Re: POC PATCH: copy from ... exceptions to: (was Re: VLDB Features) - Mailing list pgsql-hackers

From Daniel Gustafsson
Subject Re: POC PATCH: copy from ... exceptions to: (was Re: VLDB Features)
Date
Msg-id 0DE0602F-CC12-40ED-B259-3AB91FB02C3B@yesql.se
Whole thread Raw
In response to Re: POC PATCH: copy from ... exceptions to: (was Re: VLDB Features)  (Damir Belyalov <dam.bel07@gmail.com>)
Responses Re: POC PATCH: copy from ... exceptions to: (was Re: VLDB Features)  (torikoshia <torikoshia@oss.nttdata.com>)
List pgsql-hackers
> On 28 Feb 2023, at 15:28, Damir Belyalov <dam.bel07@gmail.com> wrote:

> Tested patch on all cases: CIM_SINGLE, CIM_MULTI, CIM_MULTI_CONDITION. As expected it works.
> Also added a description to copy.sgml and made a review on patch.
>
> I added 'ignored_errors' integer parameter that should be output after the option is finished.
> All errors were added to the system logfile with full detailed context. Maybe it's better to log only error message.
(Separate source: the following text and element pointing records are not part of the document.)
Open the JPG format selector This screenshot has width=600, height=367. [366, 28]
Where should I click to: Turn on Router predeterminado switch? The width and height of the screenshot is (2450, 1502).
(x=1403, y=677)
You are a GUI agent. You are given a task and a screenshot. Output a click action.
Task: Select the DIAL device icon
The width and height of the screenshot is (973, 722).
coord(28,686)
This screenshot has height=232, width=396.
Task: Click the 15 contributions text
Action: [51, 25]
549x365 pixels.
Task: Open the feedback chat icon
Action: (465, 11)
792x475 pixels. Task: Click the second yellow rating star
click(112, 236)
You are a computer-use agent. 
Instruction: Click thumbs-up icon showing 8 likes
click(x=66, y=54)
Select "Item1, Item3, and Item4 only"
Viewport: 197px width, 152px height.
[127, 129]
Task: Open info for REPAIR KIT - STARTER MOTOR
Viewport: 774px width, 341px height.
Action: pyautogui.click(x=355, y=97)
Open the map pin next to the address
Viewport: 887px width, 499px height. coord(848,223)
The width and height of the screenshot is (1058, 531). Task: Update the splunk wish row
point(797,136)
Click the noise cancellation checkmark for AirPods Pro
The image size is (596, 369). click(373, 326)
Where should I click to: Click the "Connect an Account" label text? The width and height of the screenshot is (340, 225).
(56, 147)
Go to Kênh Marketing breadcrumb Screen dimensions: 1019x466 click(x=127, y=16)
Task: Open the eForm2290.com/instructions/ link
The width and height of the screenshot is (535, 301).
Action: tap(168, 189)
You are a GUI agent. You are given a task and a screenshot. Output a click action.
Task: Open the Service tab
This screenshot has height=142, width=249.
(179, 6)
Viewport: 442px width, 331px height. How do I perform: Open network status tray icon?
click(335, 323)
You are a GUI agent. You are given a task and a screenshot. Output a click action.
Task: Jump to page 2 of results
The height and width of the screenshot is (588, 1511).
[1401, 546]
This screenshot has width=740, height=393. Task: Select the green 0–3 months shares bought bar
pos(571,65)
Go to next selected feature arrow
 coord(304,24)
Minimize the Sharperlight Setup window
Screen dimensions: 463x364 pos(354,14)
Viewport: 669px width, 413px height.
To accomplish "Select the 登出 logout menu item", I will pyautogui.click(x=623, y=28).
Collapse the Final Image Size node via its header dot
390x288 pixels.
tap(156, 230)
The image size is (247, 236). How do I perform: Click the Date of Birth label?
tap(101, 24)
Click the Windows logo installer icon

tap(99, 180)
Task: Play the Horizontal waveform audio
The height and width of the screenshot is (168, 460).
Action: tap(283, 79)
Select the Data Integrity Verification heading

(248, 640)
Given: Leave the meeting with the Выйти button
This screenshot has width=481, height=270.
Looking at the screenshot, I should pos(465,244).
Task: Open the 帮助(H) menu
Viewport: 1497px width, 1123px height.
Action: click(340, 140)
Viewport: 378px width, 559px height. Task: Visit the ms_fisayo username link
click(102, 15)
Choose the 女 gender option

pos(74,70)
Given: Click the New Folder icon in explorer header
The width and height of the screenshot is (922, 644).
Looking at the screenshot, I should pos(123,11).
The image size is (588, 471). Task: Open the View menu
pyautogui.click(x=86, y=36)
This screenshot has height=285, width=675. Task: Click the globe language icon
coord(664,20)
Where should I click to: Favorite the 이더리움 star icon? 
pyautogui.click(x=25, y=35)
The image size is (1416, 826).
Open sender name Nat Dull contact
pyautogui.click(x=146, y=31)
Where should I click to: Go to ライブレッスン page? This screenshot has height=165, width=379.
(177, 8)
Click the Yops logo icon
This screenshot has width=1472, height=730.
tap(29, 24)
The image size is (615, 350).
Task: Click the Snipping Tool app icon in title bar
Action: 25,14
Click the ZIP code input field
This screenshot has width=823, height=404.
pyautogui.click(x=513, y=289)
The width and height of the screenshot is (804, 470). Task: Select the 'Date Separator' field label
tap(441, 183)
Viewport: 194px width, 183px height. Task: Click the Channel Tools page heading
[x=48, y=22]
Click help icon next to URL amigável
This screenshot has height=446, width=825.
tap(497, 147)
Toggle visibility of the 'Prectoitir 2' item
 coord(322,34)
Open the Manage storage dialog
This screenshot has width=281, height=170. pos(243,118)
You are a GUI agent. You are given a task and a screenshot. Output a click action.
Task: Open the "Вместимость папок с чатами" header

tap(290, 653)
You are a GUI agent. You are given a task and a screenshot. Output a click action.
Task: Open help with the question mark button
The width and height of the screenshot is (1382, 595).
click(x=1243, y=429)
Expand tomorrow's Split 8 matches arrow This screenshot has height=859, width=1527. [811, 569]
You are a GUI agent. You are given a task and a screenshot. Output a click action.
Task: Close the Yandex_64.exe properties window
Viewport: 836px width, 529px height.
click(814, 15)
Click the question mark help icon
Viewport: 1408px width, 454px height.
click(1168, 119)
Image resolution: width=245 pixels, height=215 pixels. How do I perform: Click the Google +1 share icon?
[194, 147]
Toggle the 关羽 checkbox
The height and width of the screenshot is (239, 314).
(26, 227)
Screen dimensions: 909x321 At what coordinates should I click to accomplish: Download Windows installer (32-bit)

FWIW, Greenplum has a similar construct (but which also logs the errors in the
db) where data type errors are skipped as long as the number of errors don't
exceed a reject limit.  If the reject limit is reached then the COPY fails:

    LOG ERRORS [ SEGMENT REJECT LIMIT <count> [ ROWS | PERCENT ]]

IIRC the gist of this was to catch then the user copies the wrong input data or
plain has a broken file.  Rather than finding out after copying n rows which
are likely to be garbage the process can be restarted.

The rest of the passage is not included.